_COMPLETE THE FOLLOWING_
- a) Translate this sentence from the passage on surviving the holidays after adopting into Spanish: "Frequent hand-washing is the best line of defense, and people with respiratory symptoms and fever should stay home."
- b) The passage on surviving the holidays after adopting names several stressful things that holidays bring along with their warm, happy times. List all of them.
- c) Carry on the passage on surviving the holidays after adopting a baby, beginning right after its final sentence.

Surviving the Holidays After Adopting

The arrival of a new baby during the holiday time can be overwhelming for new parents—here's how to have a sane season.

Surviving the Holidays After Adopting a Baby

Holidays hold the promise of warm, happy times with family and friends. But they also bring stressful moments, overpacked schedules, short tempers, and old family disagreements. Likewise, a new infant in the family brings much joy, but also new roles and responsibilities, and, usually, way too little sleep. And when a new baby’s arrival coincides with the holidays, how is a new family to survive?

Staying Healthy

Your first priorities are to meet your baby’s physical and emotional needs, to spend time together developing strong attachments, and to get enough sleep to keep everybody going.

The winter holidays usher in flu season. Frequent hand-washing is the best line of defense, and people with respiratory symptoms and fever should stay home. Very young infants are especially vulnerable, and should not be passed around through crowds of adults eager to hold them. Children six months or older should get the regular flu vaccine, as well as a “swine flu” vaccine, if it is available.

If you are, or your child is, feeling too sleep-deprived or overwhelmed to participate in an event, or if the thought of going somewhere brings more stress than excitement, don’t hesitate to opt out this year. Even if your child is not a newborn, she still needs nesting time with you. Traditions that are truly important will survive your absence for one year, and you and your child will enjoy them more next year, as your child grows into your circle of loving family and friends.

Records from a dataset
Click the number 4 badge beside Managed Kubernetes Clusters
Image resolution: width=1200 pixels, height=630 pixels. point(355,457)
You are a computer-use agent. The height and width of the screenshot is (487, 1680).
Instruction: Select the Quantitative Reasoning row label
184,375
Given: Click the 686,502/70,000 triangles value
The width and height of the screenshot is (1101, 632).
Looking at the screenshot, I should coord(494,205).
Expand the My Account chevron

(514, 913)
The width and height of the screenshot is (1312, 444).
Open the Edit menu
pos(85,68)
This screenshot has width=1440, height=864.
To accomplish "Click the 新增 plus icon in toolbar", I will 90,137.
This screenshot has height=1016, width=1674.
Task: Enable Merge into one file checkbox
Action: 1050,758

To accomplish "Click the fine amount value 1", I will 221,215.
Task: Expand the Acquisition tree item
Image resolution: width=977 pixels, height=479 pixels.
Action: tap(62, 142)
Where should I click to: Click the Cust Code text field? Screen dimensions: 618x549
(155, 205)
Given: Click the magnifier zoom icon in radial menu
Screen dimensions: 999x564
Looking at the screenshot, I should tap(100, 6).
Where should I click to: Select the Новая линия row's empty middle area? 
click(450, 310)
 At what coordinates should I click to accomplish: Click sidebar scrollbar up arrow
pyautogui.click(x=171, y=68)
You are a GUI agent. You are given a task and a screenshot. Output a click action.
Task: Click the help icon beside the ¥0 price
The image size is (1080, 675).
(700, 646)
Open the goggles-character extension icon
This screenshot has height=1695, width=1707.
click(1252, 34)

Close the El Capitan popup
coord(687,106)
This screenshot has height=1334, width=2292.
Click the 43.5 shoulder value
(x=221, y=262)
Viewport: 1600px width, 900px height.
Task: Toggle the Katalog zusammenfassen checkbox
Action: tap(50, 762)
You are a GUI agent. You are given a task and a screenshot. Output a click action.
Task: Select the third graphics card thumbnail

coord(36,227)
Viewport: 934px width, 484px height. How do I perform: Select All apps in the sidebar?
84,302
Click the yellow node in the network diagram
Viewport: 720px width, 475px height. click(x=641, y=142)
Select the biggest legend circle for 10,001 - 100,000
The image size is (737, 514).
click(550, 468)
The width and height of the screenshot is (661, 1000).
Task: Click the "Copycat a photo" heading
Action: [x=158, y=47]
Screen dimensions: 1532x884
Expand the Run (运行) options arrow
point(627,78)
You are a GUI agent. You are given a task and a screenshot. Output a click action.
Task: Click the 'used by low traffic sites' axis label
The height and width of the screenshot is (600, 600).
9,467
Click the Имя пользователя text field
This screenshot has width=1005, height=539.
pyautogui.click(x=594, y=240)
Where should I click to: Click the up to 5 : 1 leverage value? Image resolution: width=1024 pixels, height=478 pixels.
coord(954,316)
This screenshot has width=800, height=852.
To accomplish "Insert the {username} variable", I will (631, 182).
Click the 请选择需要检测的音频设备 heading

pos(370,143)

_RESULTS OF THE EXERCISE_
- a) El lavado frecuente de manos es la mejor línea de defensa, y las personas con síntomas respiratorios y fiebre deben quedarse en casa.

- b)
- stressful moments
- overpacked schedules
- short tempers
- old family disagreements

- c)
Prioritizing Attachment

While it is wonderful for a newly adopted child to be welcomed into an extended family and included in family traditions, it is also important to monitor a child’s comfort level, and be able to retreat if she shows signs of being overwhelmed. Some children will misbehave when overwhelmed, or become very clingy. Others hide, or return to self-soothing behaviors. Plan to attend busy gatherings for short times, and be ready to leave early if your new child shows signs of being overloaded.

Children who have never known “special” caregivers may seek attention and love from any willing adult, and may want to be the life of the party. While there’s no need to sequester such a child, parents should remember that the primary goal for now is to learn that, in a family, there are “special” adults and “others.” Parents should be the ones to provide food and nurturing. Once she understands that her parents are the best source of safety, nourishment, and fun (developmental psychologists refer to this as granting them the status of “secure base”), she can expand that world to include other family and friends.

Eager relatives may want to shower your child with gifts. This can be overwhelming for a child entering a new world. Instead, ask relatives and friends to give the gift of time—when they fill your refrigerator with casseroles, do some laundry, grocery shopping, or cleaning, they allow you to spend more time with the best gift of all, your new child.